L’auteur fait une courte revue de la littérature sur le tutorat dont je fais une sélection :

Glikman (1999) : l’encadrement des étudiants peut être envisagé selon les logiques de l’offre et de la demande (représentations, les motivations et les attentes de l’apprenant).
Hrimech (1999) : le choix d’une méthode d’encadrement pédagogique doit être déterminé autant par la matière (le contenu proposé), le type d’enseignant, les relations de celui-ci avec les étudiants, les caractéristiques des étudiants que par le contexte où cette méthode sera appliquée.
Moore (1993) : 3 ensnembles de variables pour l’autonomie : relation entre dialogue, structure et autonomie résumée ainsi : plus la structure est importante et plus le dialogue est faible dans un programme, plus l’apprenant aura à exercer son autonomie.
Power et al. (1994) : il « … n’y a pas qu’une seule façon d’encadrer des étudiants universitaires à distance et que chaque établissement d’enseignement supérieur à distance a développé sa propre formule en se basant sur les besoins de ses étudiants, les ressources disponibles, diverses considérations d’ordre géographique, culturel, etc. »
(cite p. 63).

Objet de la recherche

« Approfondir la problématique de l’offre et de la demande, du moins du côté de la demande, puisqu’elle vise les représentations des usagers face aux activités d’encadrement. » Plus spécifiquement, cette étude tente de déterminer les profils d’utilisation des activités d’encadrement selon trois thèmes, l’expérience en formation à distance, l’attitude face au tutorat et l’autonomie, du point de vue de l’étudiant.

Méthodologie

> Des entrevues réalisées auprès de 48 étudiants inscrits à six cours conçus pour la distance. Seules les sections des entrevues portant sur l’encadrement ont été analysées.
6 cours ont été retenus du fait de leur multimédiatisation.

Procédure

« Les entrevues ont été menées par cinq auxiliaires de recherche qui se sont partagées les 48 étudiants choisis dans les six cours. Chaque entrevue durait environ une heure. Elle se déroulait dans un lieu de rencontre convenant au sujet (lieu public ou privé). Les entrevues étaient enregistrées puis transcrites intégralement. Une synthèse de chaque entrevue a été réalisée puis soumise à l’étudiant concerné pour valider l’information retenue. »

« Le but et le déroulement de l’entrevue étaient expliqués au sujet au préalable, de même que ce qu’on entendait par activités d’encadrement. Les activités d’encadrement du cours se présentant sous forme de documents étaient en possession du sujet au moment de l’entrevue, sinon de la personne chargée de l’entrevue. Durant ces entrevues, chaque activité d’encadrement a été examinée en termes d’utilisation, d’utilité pour l’apprenant et des motivations à les utiliser. On posait des questions sur la fréquence d’utilisation et l’utilité des services du tuteur (téléphone, courriel, rétroaction lors de la notation) et des différents documents ou services proposés par l’établissement ou les concepteurs de cours. »
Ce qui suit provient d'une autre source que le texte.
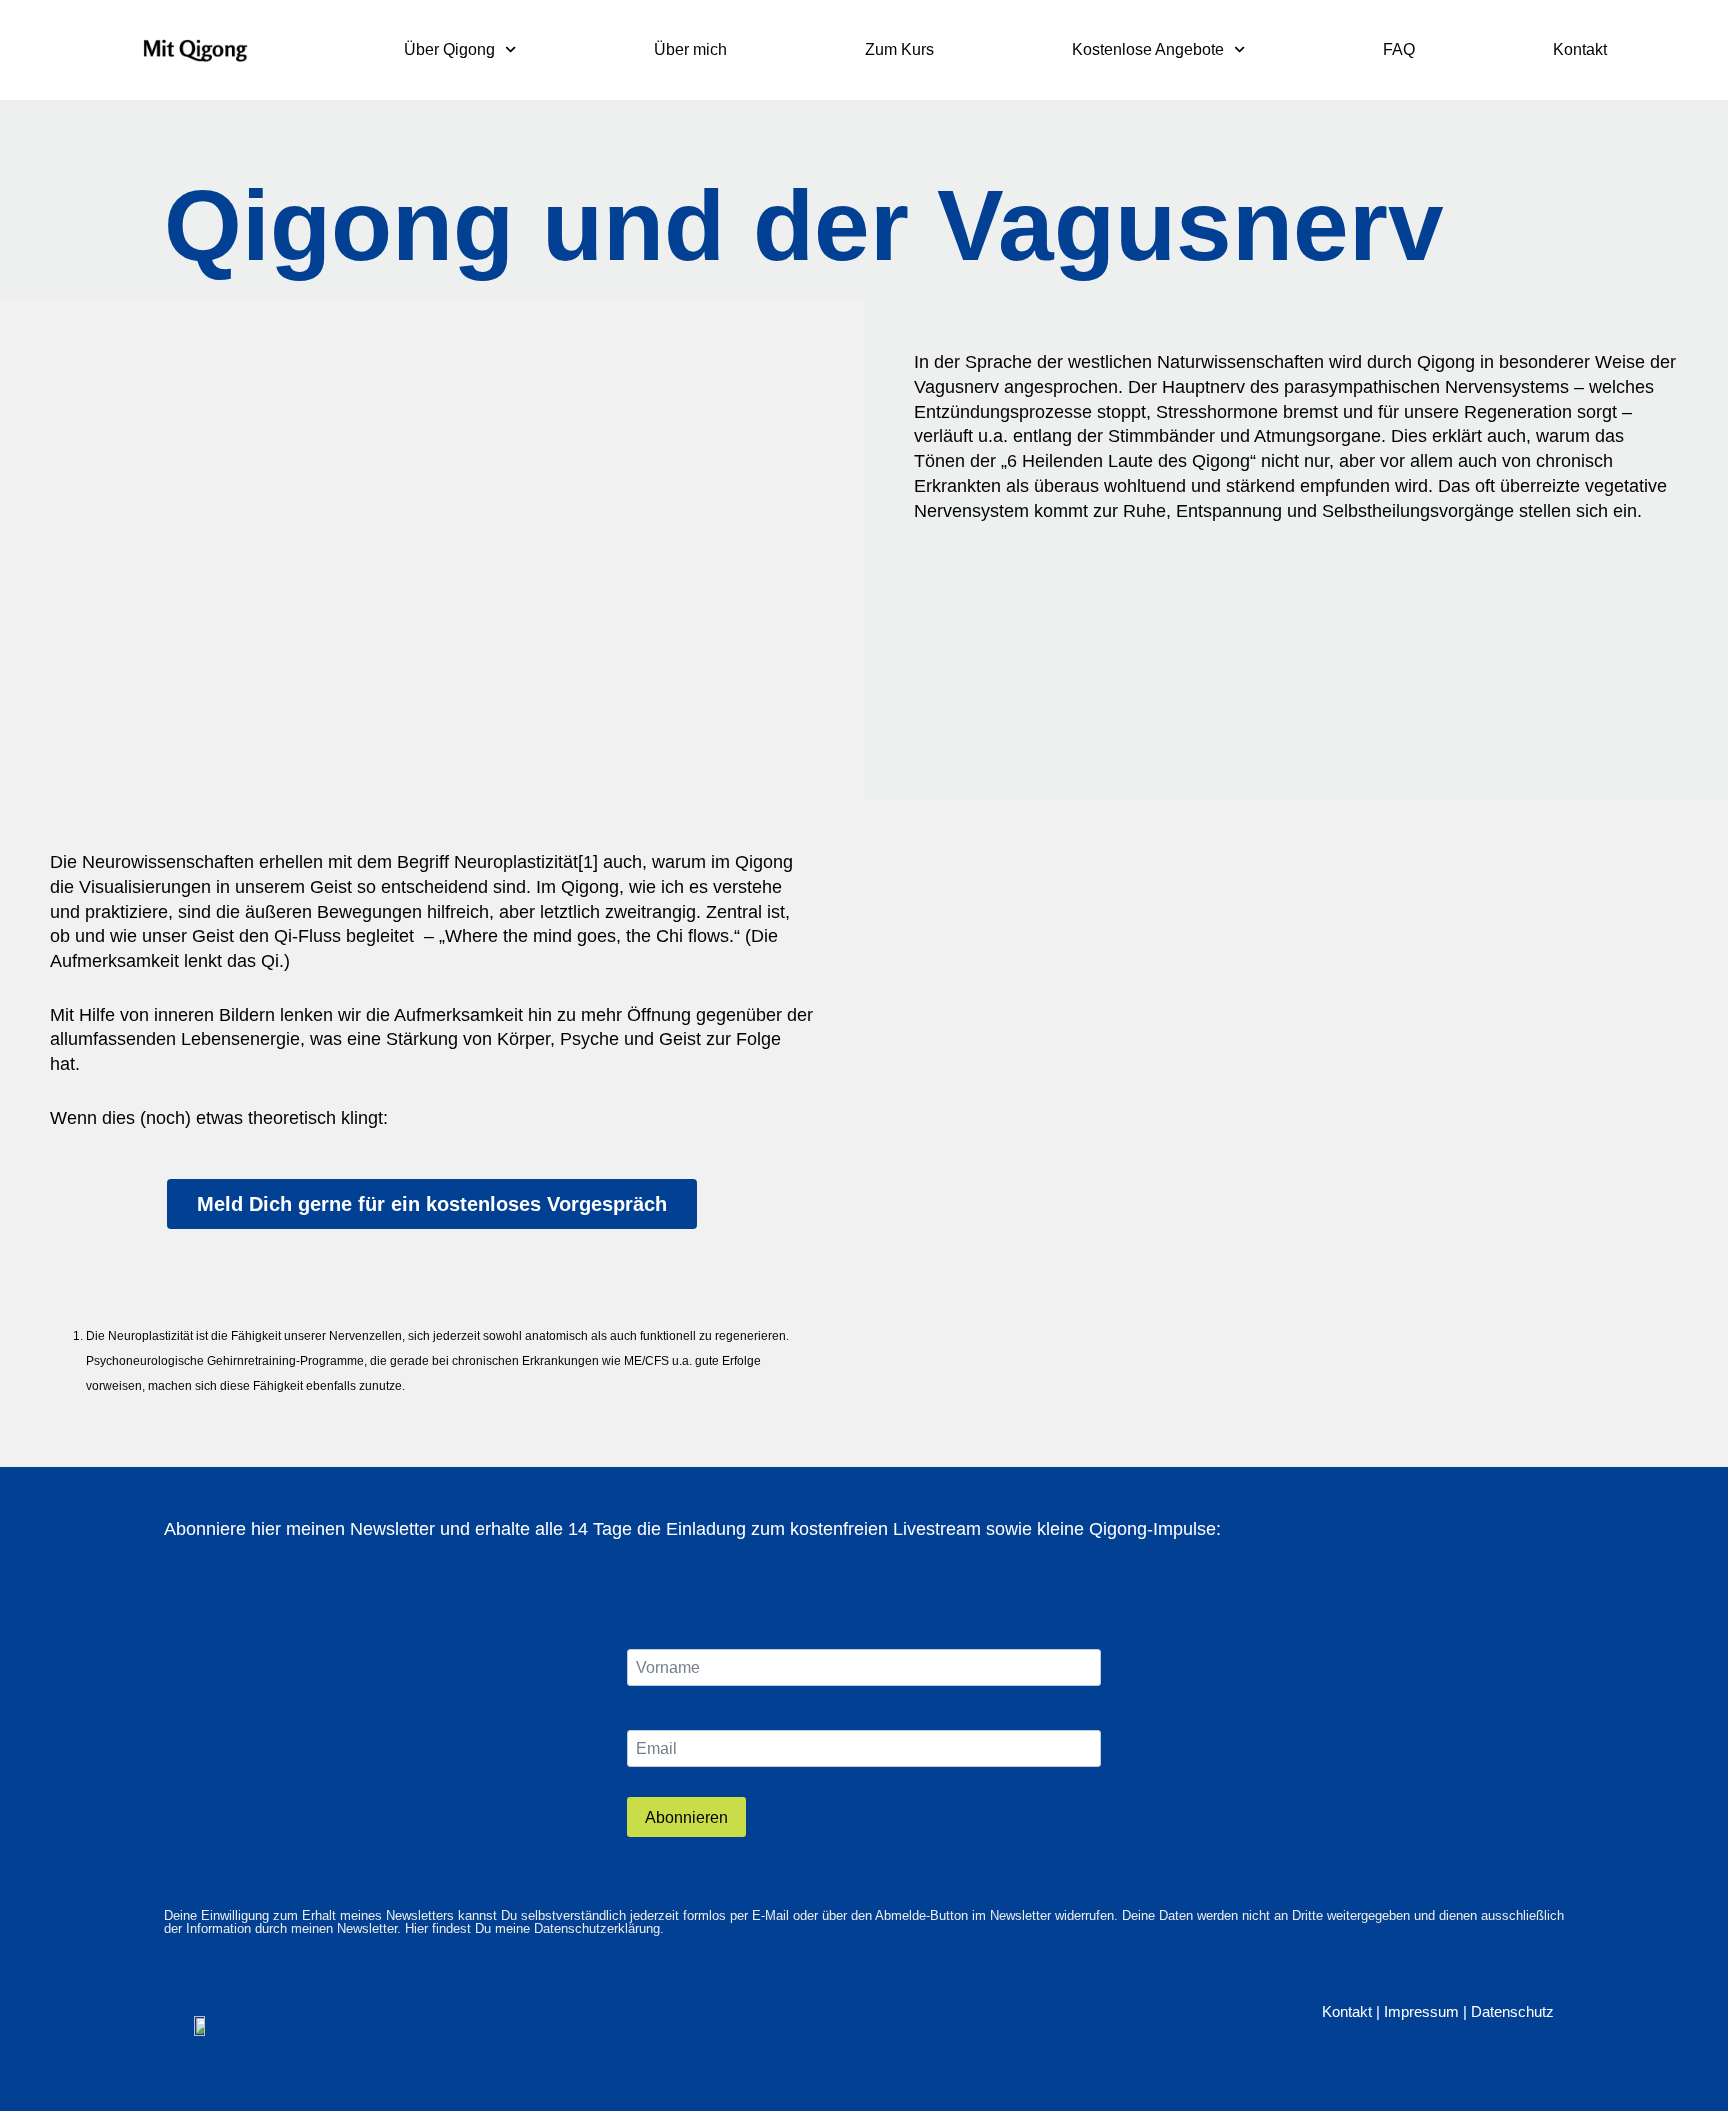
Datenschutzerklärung (597, 1928)
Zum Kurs (899, 49)
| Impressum (1417, 2011)
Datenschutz (1512, 2011)
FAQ (1399, 49)
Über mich (690, 49)
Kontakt (1580, 49)
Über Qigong (449, 49)
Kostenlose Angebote (1148, 49)
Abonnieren (686, 1817)
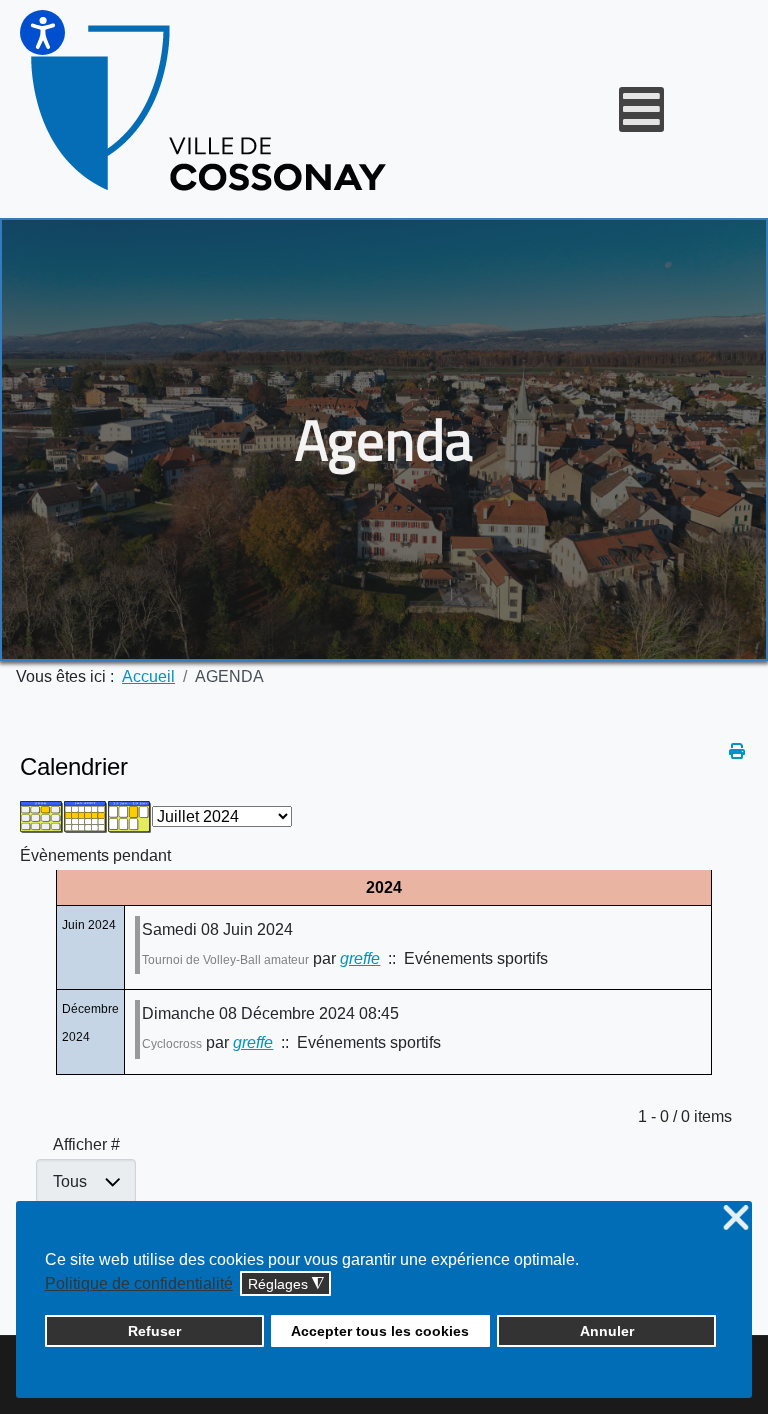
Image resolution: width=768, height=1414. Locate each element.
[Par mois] (42, 816)
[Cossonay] (211, 109)
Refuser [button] (154, 1331)
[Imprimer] (738, 751)
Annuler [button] (607, 1331)
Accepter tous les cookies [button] (380, 1331)
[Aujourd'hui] (130, 816)
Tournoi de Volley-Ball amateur (225, 960)
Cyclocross (172, 1044)
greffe (360, 958)
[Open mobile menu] (641, 109)
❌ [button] (736, 1218)
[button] (42, 32)
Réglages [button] (286, 1284)
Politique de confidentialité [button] (139, 1283)
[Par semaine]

« Les activités d’encadrement comprenaient le guide de l’étudiant, les lettres du professeur et du registraire remises au début du cours, la feuille de route, l’aide-mémoire, l’agenda ou l’échéancier, le bottin électronique, les échanges avec le tuteur par courriel et par téléphone, les rencontres de groupe, les laboratoires, les conférences télématiques, les audioconférences, les rétroactions sur les travaux notés et les activités ponctuelles initiées par les participants […]. Ces activités d’encadrement ont été identifiées à partir des travaux de Dionne et al. (1999).

Analyse

« L’analyse a été faite par l’auteur qui ne participait pas au projet au moment de la réalisation des entrevues. Les transcriptions des entrevues et des synthèses d’entrevues des auxiliaires ont été lues une première fois. Le
texte brut des synthèses et des entrevues a été analysé à l’aide du logiciel d’analyse de texte QSR Nudist version 4.0. Des unités de sens ont été extraites des textes et placées dans un document lui-même analysé. Une unité
de sens prenait la forme d’une position prise par l’étudiant sur l’utilisation, l’utilité ou la motivation à utiliser une activité d’encadrement. Par exemple, une unité de sens se rapportant au thème « autonomie » serait : « Je n’ai eu
aucun contact, aucun, d’aucune façon que ce soit avec le tuteur, mais je suis habituée à faire ma petite affaire ». Ces unités de sens ont servi à créer des thèmes à partir desquels les profils étudiants ont été déterminés. Plusieurs thèmes ont été identifiés à partir des unités de sens lors de la première lecture des entrevues et des synthèses d’entrevues. Par la suite, seuls les trois thèmes dont les unités de sens apparaissaient dans toutes les entrevues ou synthèses d’entrevues ont été conservés. Ces trois thèmes touchant les activités d’encadrement sont : l’expérience en formation à distance, l’attitude face au tutorat et l’autonomie. »

Résultats

L’auteur livre des données statistiques brutes : caractéristiques de la population (âge, sexe…), expérience en formation à distance…et rend compte des entretiens en fonction de l’expérience et de l’inexpérience.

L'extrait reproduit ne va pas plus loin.